College basketball is a beloved pastime that has become a staple in American culture. The intense rivalries, legendary coaches and renowned NCAA Tournament are all a part of the fabric of life in America. However, in the past year or so, the drama surrounding college basketball has begun to tarnish its reputation.

This whole mess originally started on Sept. 27, 2017, when the FBI arrested ten people, four of them being assistant coaches. Also arrested was a man by the name of James Gatto, who was an executive for Adidas. They were charged with bribery and the illegal handling of money.

Adidas executive James Gatto, Adidas consultant Merl Code and Christian Dawkins were charged with bribery, wire fraud and money-laundering. The crimes were in regards to a conspiracy to pay high school prospects and/or their families into signing with Adidas-sponsored schools. Dawkins was trying to become an NBA agent at ASM Sports, but that certainly won’t be panning out once this investigation concludes.

Adidas employees were not the only ones being charged. According to Meredith Cash of  Business Insider, “Assistant coaches at Arizona, Auburn, USC, and Oklahoma State [have been] accused of accepting thousands of dollars in exchange for guiding athletes toward certain financial advisers and business managers.” There is plenty of blame to go around in this FBI probe.

The next major break in this investigation came on Feb. 23, when a massive report was released by Yahoo! Sports which detailed all the schools and players that were involved in the scandal. The report was a bombshell for the NCAA and prompted the investigations which would soon follow.

A few months later, on April 10, Gatto was hit with more charges from prosecutors in New York, who claimed that he funneled money to the families of former players at NC State and Kansas, thus defrauding those institutions. Gatto ended up getting buried even more in this important development.

The first trial in this investigation consisted of three men: Gatto, Dawkins and Code. They all pleaded not guilty.

On Oct. 24, Gatto, Dawkins and Code were all found guilty based on the fact that the jury believed “that it constituted fraud for the defendants to funnel money to the families of college basketball recruits in exchange for the prospects’ commitment to teams sponsored by Adidas,” as stated by Marc Tracy of The New York Times.

These men could face multiple years in prison. Obviously, the issue of trying to bribe players with money is not completely erased with this trial. But, with the federal courts levying such heavy charges against these men, this case may scare away agents, coaches and executives from conducting illegal activities within the NCAA, specifically in their recruiting tactics.

This is not the only trial that will be taking place in this whole scandal. There will be two more trials in 2019.

The first one will be that of Rashan Michal, who is a former NCAA referee and close acquaintance of former Auburn assistant coach Chuck Person. Person faces six federal crimes, including wire fraud and bribery, for his role in guiding student-athletes to Auburn with monetary compensation. The trial will take place on Feb. 4, 2019.

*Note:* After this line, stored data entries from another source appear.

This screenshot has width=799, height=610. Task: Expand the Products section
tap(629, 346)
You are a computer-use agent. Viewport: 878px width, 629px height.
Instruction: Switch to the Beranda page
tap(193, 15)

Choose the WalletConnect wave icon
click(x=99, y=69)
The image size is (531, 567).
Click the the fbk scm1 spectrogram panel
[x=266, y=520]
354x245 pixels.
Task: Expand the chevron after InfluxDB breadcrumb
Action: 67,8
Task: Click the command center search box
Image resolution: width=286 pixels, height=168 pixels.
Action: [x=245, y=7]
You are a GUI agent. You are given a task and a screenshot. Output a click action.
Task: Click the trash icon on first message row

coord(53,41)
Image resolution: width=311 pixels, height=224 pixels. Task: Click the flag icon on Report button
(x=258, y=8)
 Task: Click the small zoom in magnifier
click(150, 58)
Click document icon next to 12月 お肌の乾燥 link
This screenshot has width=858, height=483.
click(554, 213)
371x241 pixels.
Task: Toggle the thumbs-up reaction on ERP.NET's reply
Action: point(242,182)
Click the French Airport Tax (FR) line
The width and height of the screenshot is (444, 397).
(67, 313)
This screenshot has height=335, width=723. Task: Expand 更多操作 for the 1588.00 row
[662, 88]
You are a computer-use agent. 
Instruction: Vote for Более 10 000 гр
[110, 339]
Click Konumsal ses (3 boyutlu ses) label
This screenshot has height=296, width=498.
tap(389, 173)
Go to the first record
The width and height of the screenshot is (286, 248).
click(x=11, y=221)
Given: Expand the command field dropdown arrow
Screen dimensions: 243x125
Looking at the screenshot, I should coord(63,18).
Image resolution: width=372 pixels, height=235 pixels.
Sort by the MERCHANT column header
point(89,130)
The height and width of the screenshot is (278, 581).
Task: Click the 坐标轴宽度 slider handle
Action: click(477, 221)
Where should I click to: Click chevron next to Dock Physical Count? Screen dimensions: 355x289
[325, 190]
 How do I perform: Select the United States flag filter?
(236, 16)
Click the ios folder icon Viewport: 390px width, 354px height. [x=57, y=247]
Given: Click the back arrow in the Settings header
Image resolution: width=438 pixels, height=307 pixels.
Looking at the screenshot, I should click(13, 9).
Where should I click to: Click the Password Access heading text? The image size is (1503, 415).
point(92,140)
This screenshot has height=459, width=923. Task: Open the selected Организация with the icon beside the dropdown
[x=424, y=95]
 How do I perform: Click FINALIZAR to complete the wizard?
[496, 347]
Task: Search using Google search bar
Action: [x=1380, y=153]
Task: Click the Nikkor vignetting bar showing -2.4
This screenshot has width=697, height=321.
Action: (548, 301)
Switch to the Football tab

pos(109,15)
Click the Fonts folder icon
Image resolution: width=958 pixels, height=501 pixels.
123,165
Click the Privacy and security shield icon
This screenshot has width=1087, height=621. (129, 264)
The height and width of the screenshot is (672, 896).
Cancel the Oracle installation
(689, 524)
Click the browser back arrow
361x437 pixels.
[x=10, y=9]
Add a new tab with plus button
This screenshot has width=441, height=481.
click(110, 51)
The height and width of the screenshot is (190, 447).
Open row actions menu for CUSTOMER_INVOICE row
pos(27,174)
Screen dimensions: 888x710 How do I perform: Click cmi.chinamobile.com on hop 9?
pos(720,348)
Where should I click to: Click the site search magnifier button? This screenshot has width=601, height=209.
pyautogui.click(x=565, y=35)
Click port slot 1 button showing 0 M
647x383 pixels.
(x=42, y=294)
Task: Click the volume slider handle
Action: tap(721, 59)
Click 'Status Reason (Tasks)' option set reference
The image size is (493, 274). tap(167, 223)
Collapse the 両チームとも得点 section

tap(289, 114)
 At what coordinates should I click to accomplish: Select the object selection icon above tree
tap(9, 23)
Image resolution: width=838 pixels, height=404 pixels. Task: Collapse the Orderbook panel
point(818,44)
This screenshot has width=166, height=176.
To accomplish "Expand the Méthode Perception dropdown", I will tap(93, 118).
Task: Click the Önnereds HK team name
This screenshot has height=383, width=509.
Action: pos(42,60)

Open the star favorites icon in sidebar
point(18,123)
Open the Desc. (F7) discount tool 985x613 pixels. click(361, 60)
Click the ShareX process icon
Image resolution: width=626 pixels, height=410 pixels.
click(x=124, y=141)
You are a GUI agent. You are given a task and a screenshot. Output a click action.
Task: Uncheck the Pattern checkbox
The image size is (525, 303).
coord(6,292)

The second one will be regarding Emanuel Richardson, Lamont Evans and Tony Bland. As mentioned previously, they were all assistant coaches of Arizona, Oklahoma State and USC. This trial will be taking place on April 22, 2019.

Something interesting about this whole situation is how it may lead to the end of the N.B.A.’s ‘one-and-done’ rule. Midway through Oct. 2018, the NBA released a new idea they have about these super-players that are coming out of high school. With a base salary of $125,000, the proposition would entice would-be freshmen who have no real interest in playing collegiate basketball to join the G-League so they can prepare for their rookie season in the NBA. It is an interesting idea, and we will see how it pans out for both the NBA and the NCAA.